Spark by Hilton, the first premium economy arrives at Milan Linate
The Group, present with 11 brands, expects to reach more than 130 hotels between operational and development facilities by 2029, with 22 new openings planned over the next three years, of which six already this year
Key points
Hilton is accelerating its roadmap in Italia and is doing so by focusing on a diversification of the offer that ranges from iconic luxury to the new frontier of 'premium economy'. The group has made official in these days the landing on the Italia market of the Spark by Hilton brand, an operation that represents not only a numerical expansion, but a strategy to garrison the mid-range segment, more and more in demand both by big property investors and by business tourism.
The debut will take place at Milan Linate by autumn - as David Kelly, senior vice president, Continental Europe, declared in an interview with Il Sole 24 Ore - with the Spark by Hilton Milan Linate Airport, a 118-room structure that is the result of the consolidated partnership with Ele Spa chaired by Fabiano Rebecchini, now in its fifth project with the group. Among the hotel's features are bright common areas, buffet breakfast, the Hydration Cart available free of charge to guests, a 24-hour market, three meeting rooms, an outdoor swimming pool and a gym.

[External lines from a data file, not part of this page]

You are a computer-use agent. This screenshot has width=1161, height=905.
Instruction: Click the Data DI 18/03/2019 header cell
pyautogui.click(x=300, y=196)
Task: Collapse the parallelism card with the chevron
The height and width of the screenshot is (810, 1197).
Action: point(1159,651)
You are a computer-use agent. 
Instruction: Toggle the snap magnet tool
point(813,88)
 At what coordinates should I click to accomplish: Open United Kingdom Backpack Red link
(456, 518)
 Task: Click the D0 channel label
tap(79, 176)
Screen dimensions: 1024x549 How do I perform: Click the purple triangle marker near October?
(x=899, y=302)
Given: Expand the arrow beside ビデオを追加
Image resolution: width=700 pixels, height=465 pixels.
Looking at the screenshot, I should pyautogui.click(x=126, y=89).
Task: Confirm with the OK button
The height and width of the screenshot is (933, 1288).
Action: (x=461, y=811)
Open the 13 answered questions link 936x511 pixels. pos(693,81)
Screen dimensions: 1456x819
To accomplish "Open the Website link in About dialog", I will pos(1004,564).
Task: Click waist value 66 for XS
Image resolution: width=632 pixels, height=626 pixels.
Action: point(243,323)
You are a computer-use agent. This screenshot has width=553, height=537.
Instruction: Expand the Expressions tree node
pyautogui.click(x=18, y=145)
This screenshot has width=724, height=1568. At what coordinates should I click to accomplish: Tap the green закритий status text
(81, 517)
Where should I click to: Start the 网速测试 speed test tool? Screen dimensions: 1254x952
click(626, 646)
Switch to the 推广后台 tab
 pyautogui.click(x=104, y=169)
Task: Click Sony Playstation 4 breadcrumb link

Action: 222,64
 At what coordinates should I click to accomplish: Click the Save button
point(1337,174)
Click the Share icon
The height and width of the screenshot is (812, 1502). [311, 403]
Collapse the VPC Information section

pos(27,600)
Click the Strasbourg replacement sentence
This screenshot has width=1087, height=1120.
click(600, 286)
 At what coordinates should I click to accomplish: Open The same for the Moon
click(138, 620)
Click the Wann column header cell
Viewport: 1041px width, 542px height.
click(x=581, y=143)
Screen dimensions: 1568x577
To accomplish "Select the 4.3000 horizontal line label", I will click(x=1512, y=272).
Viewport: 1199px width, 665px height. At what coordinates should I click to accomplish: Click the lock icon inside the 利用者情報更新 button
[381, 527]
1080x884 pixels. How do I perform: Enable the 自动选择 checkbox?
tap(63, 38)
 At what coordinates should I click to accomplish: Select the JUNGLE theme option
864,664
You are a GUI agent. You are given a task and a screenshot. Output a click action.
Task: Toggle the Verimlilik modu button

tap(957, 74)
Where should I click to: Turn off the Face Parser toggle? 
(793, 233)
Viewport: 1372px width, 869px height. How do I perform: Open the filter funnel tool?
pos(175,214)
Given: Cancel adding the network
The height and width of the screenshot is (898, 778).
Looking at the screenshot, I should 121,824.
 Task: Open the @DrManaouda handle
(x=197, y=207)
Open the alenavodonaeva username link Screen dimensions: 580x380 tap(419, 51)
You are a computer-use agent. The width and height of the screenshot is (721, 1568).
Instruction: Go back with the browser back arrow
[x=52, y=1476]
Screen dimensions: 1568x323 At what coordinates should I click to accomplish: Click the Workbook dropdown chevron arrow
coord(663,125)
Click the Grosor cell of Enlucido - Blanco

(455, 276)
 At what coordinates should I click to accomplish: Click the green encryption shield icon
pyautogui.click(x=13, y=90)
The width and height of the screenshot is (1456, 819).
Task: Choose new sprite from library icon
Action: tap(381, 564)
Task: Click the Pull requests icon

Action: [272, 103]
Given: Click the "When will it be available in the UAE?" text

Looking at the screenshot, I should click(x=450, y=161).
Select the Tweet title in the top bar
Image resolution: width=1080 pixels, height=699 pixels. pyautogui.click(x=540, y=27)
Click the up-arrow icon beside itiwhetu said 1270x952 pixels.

The logic of choice and an ambitious pipeline
The choice of the Linate hub for the launch of Spark responds to a logic of efficiency and extreme connectivity. The new brand is designed to offer global quality standards at competitive prices in high traffic areas. As the manager points out, "Spark is currently the fastest growing brand globally for Hilton, with 242 properties already operational and 193 in the pipeline worldwide". In Italia, the brand will be strategically positioned to intercept not only the "on-the-go" traveller, but also that segment of users looking for reliability and functional design just a few minutes away from city centres.
Hilton's Italian strategy, however, does not stop at quality economy. The group, present with 11 brands, has outlined an ambitious pipeline that envisages reaching more than 130 hotels between operational structures and those under development by 2029, with 22 new openings planned over the next three years, six of which already this year. Areas of interest include Rome, Milan, Florence, Venice, Turin and Naples.
Alan Mantin, vice president development - Southern Europe, highlighted the attractiveness of the system for Italian owners: "Globally, Hilton enjoys a 14% premium over the competition on the average rate and this translates into a higher margin for the owner. This generation of hoteliers is becoming ambassadors for the power of our network; family group owners find that with Hilton they earn more money thanks also to a loyalty programme, Hilton Honors, which has now reached 250 million members".